### Source passage
________________________________________

A framework forces you to ask the right questions, weight them according to your actual needs, and make trade-offs explicitly rather than accidentally.
Dimension 1: Throughput
Throughput is the most frequently cited and most frequently misunderstood broker metric. It comes in two flavours:
Messages per second — how many discrete messages the broker can handle. This matters when your messages are small and your bottleneck is per-message overhead (serialisation, routing decisions, acknowledgment processing).
Bytes per second — how much raw data the broker can move. This matters when your messages are large (images, documents, fat JSON blobs) and your bottleneck is I/O bandwidth.
The distinction is critical. A broker that excels at 1KB messages may choke on 1MB messages, and vice versa. Always benchmark with messages that resemble your actual workload.
Burst vs Sustained
Most systems do not produce traffic at a constant rate. They have peaks — Black Friday, market open, batch job completion, the moment a popular notification goes out. You need to know two things:
- Sustained throughput: what the broker can handle indefinitely without degradation.
- Burst throughput: what it can absorb for short periods before backpressure kicks in, latency spikes, or things start falling over.

________________________________________

### Goals
- a) Reproduce word for word the part of the broker throughput passage that opens with the words containing "The distinction is" and closes with "start falling over.".
- b) Condense the paragraph of the broker throughput passage beginning "The distinction is critical" into one shorter sentence that keeps its main facts.

### Listed records

________________________________________

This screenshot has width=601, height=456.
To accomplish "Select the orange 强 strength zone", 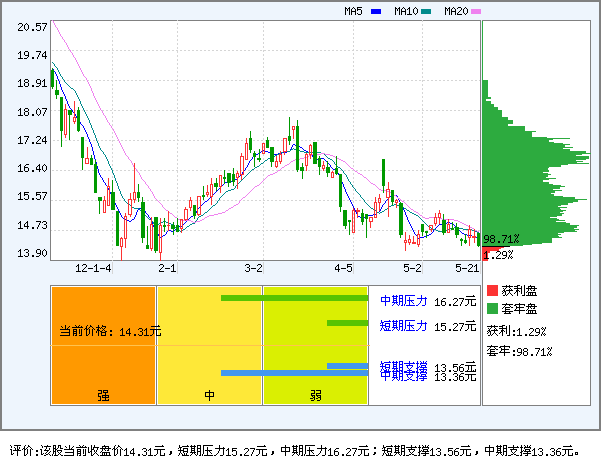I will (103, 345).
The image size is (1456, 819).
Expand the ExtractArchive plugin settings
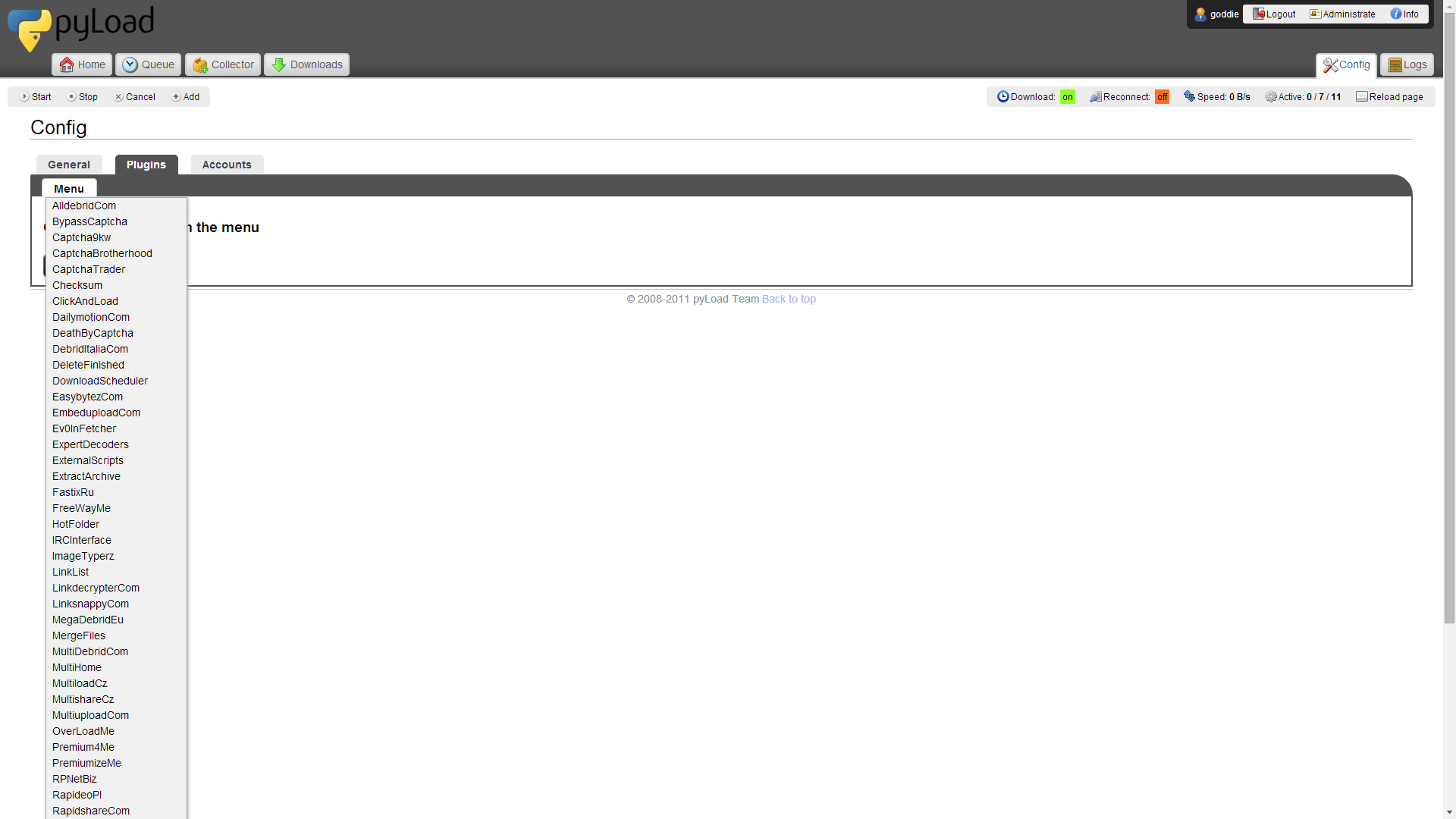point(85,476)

________________________________________

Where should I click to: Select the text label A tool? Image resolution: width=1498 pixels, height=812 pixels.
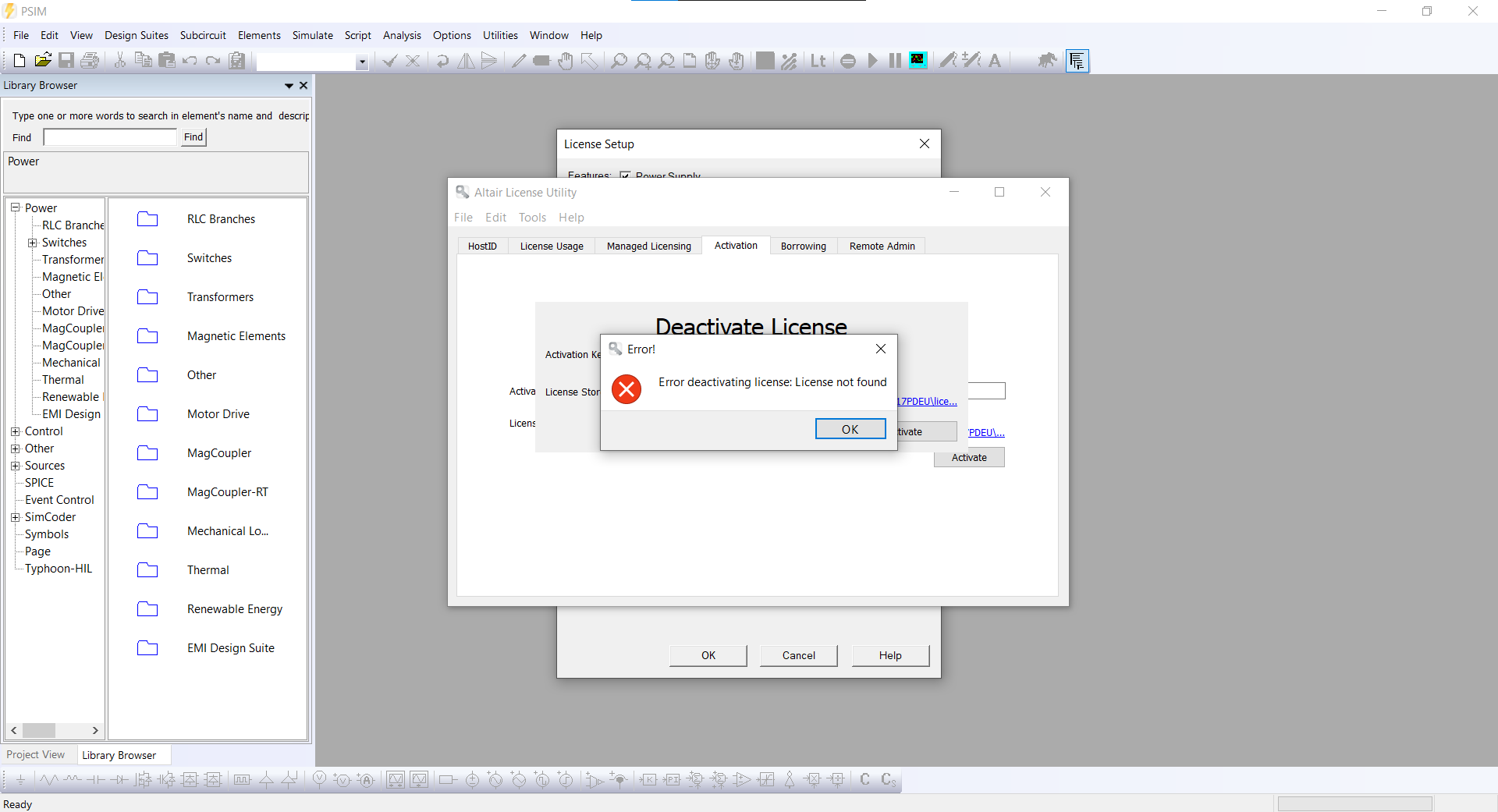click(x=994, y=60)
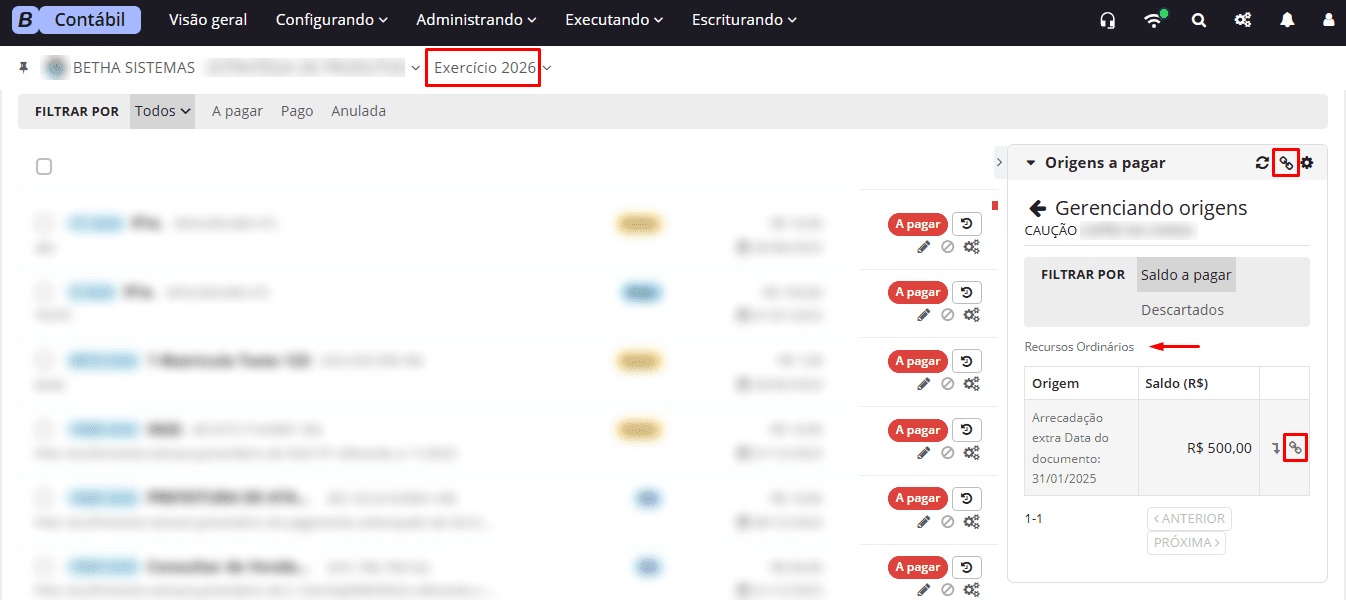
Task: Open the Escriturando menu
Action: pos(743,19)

________________________________________

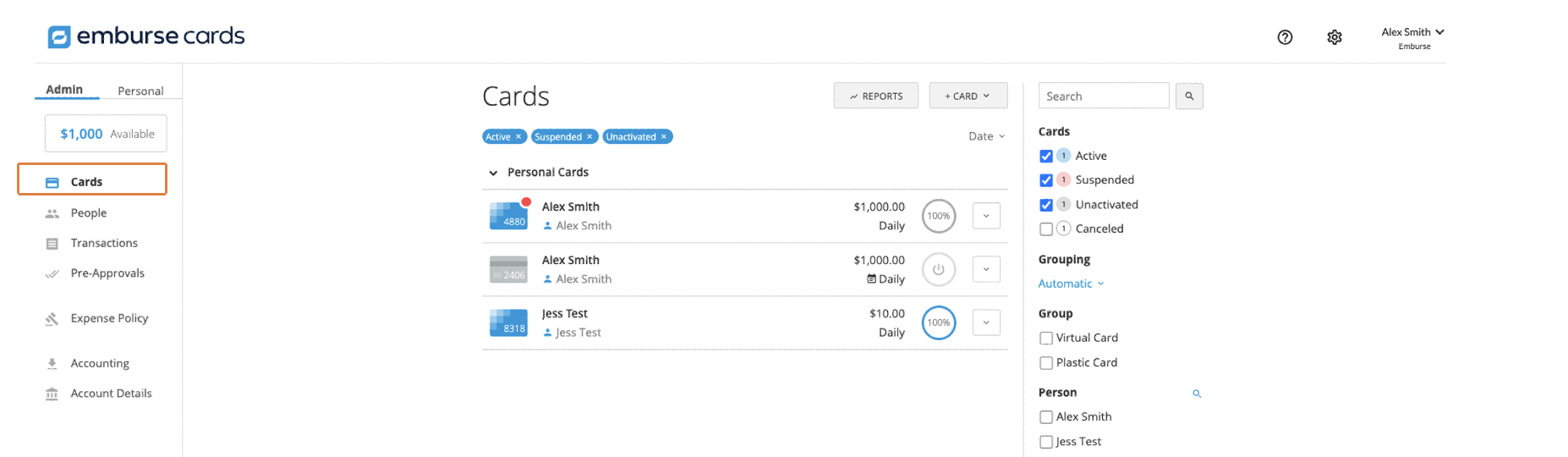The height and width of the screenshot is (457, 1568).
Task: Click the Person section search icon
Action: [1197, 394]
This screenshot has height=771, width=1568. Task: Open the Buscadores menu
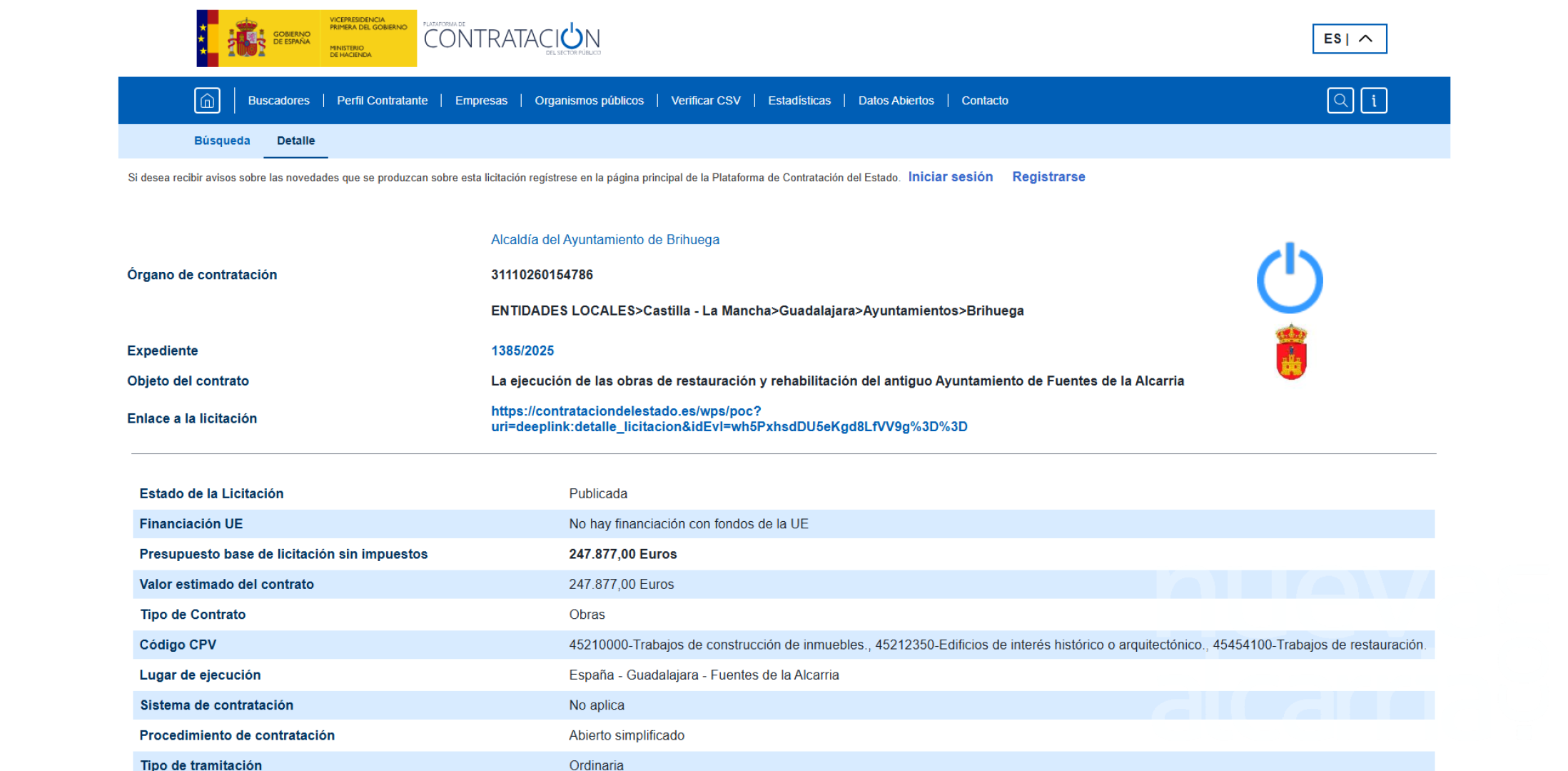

________________________________________

### Solutions to the problems
- a)
The distinction is critical. A broker that excels at 1KB messages may choke on 1MB messages, and vice versa. Always benchmark with messages that resemble your actual workload.
Burst vs Sustained
Most systems do not produce traffic at a constant rate. They have peaks — Black Friday, market open, batch job completion, the moment a popular notification goes out. You need to know two things:
- Sustained throughput: what the broker can handle indefinitely without degradation.
- Burst throughput: what it can absorb for short periods before backpressure kicks in, latency spikes, or things start falling over.

- b) A broker that does well with 1KB messages may struggle with 1MB messages, or the reverse, so always benchmark with messages like your actual workload.